1.2 The relevance of phytoplankton in the context of mariculture activities

Monitoring phytoplankton assemblages across mariculture facilities is essential, as these microscopic organisms play a vital role in aquatic ecosystems and on the health of cultured species (Anderson et al., 2012). In particular, an overabundance of certain species can cause imbalances that may negatively impact cultured organisms. Additionally, some phytoplankton species produce toxins that are harmful to both aquatic life and human health. Tracking dominant taxa and potentially toxic species is crucial for preventing harmful algal blooms (HABs), which can lead to fish kills, shellfish poisoning, and economic losses (Grattan et al., 2016).

Traditional methods of phytoplankton identification, primarily based on microscopy, can be labor-intensive, and often overlook cryptic species. The advent of eDNA metabarcoding offers a more efficient tool for assessing phytoplankton diversity and community structure. Different studies have demonstrated the efficacy of eDNA metabarcoding in detecting phytoplankton species in various aquatic environments. Their findings indicate that eDNA can capture a broader diversity of phytoplankton and revealed significant shifts in community composition in response to environmental changes, underscoring the utility of eDNA as a monitoring tool for assessing ecological responses to abiotic factors and climate changes (De Vargas et al., 2015; Pawlowski et al., 2016a; Mächler et al., 2016; Specchia et al., 2023). Recent studies have increasingly applied eDNA metabarcoding techniques to investigate phytoplankton diversity in marine environments, revealing insights into community composition and dynamics (Pawlowski et al., 2016b). The results from eDNA metabarcoding have a critical role in assessing the influence of environmental drivers on phytoplankton communities, showcasing its relevance in ecological studies and marine biodiversity assessments (Bálint et al., 2024).

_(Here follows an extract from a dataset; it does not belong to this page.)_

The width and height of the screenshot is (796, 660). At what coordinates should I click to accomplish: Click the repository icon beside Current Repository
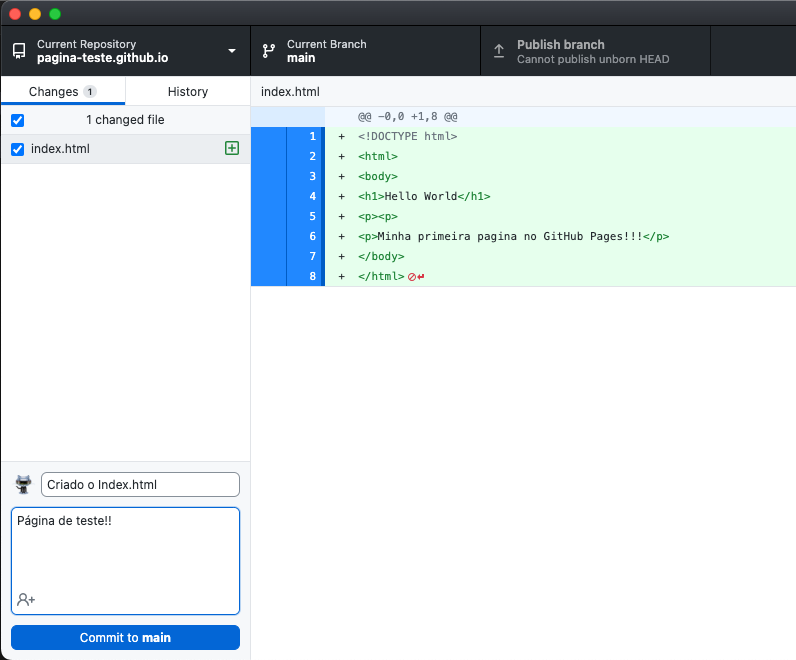(x=18, y=51)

Shifts in phytoplankton populations, often driven by environmental changes or nutrient loading, can lead to harmful algal blooms (HABs) which produce toxins detrimental to fish health (Anderson et al., 2021). For instance, toxins from certain dinoflagellates and cyanobacteria can accumulate in fish tissues can accumulate in fish tissues, leading to acute toxicity and subsequent mass die-offs (Baker and Geider, 2021). Regular monitoring and quantification of phytoplankton species can provide essential information for mariculture managers, allowing them to implement timely interventions to mitigate the risks associated with harmful blooms (Zhang et al., 2022).

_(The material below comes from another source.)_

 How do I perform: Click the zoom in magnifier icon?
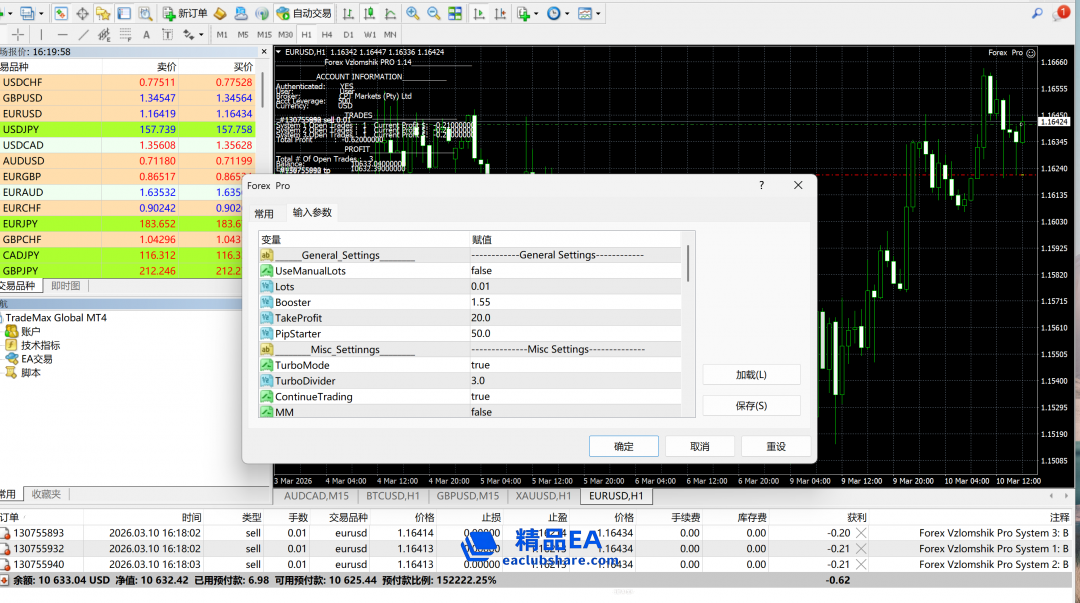(x=412, y=13)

1.3 eDNA metabarcoding and species quantitative data: state of the art

The integration of eDNA metabarcoding with quantitative PCR (qPCR) represents the actual tool to quantify the abundance of specific target species. Recent studies have used eDNA metabarcoding in conjunction with qPCR to enhance the accuracy of fish species detection and quantification in various aquatic ecosystems. For instance, eDNA metabarcoding and qPCR techniques have been used to estimate the abundance of fish species in freshwater habitats and marine environments (Pont et al., 2023). The advantages of this dual approach in assessing fish biodiversity highlight how qPCR can provide precise quantification of eDNA signals obtained from metabarcoding (Pont et al., 2023). In addition, integrated studies have been used to unveil the presence of specific invasive non-indigenous species and to detect and assess blooming jellyfish taxa (Gargan et al., 2022; Peng et al., 2023). Besides, while eDNA metabarcoding is effective for identifying and characterizing community composition, the correlation between the number of sequences reads and actual species abundance is not yet firmly established.

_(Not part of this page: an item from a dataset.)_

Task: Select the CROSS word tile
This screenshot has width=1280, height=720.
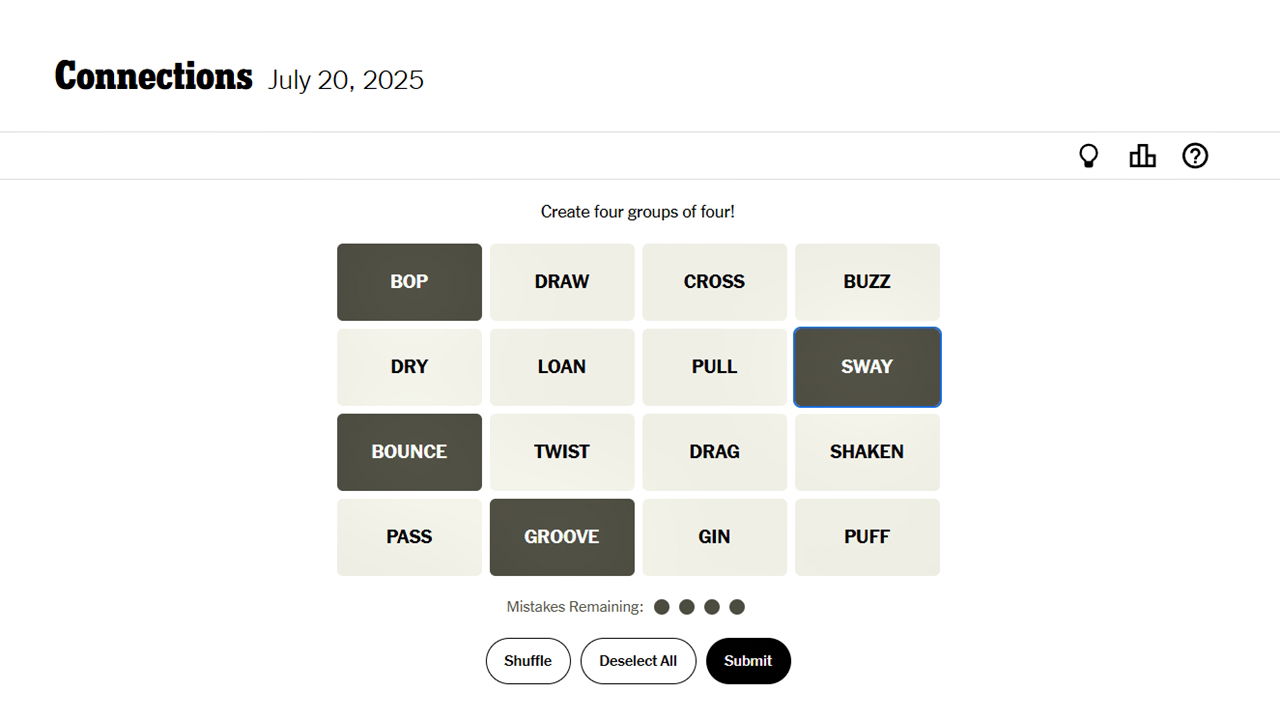Action: point(714,282)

This research represents a pioneering effort to utilize the number of sequences obtained through high-throughput sequencing of environmental DNA (eDNA) as a means to estimate the relative abundance of eukaryotic phytoplanktonic species across different sampling sites. The study was conducted within the context of a mariculture facility, where maintaining a balanced phytoplanktonic community is crucial for the eco-sustainability of fish production. In such environments, the composition and dynamics of phytoplankton populations can directly influence water quality, fish health, and overall ecosystem stability, as well as represent a powerful ecological indicator.

We demonstrated the feasibility of assessing the relative abundance of different eukaryotic phytoplankton species by analyzing the number of sequencing reads associated with each operational taxonomic unit (OTU). In particular, we focused on OTUs that could be confidently annotated at the species level, allowing us to gain insights into the presence and prevalence of specific species within the community.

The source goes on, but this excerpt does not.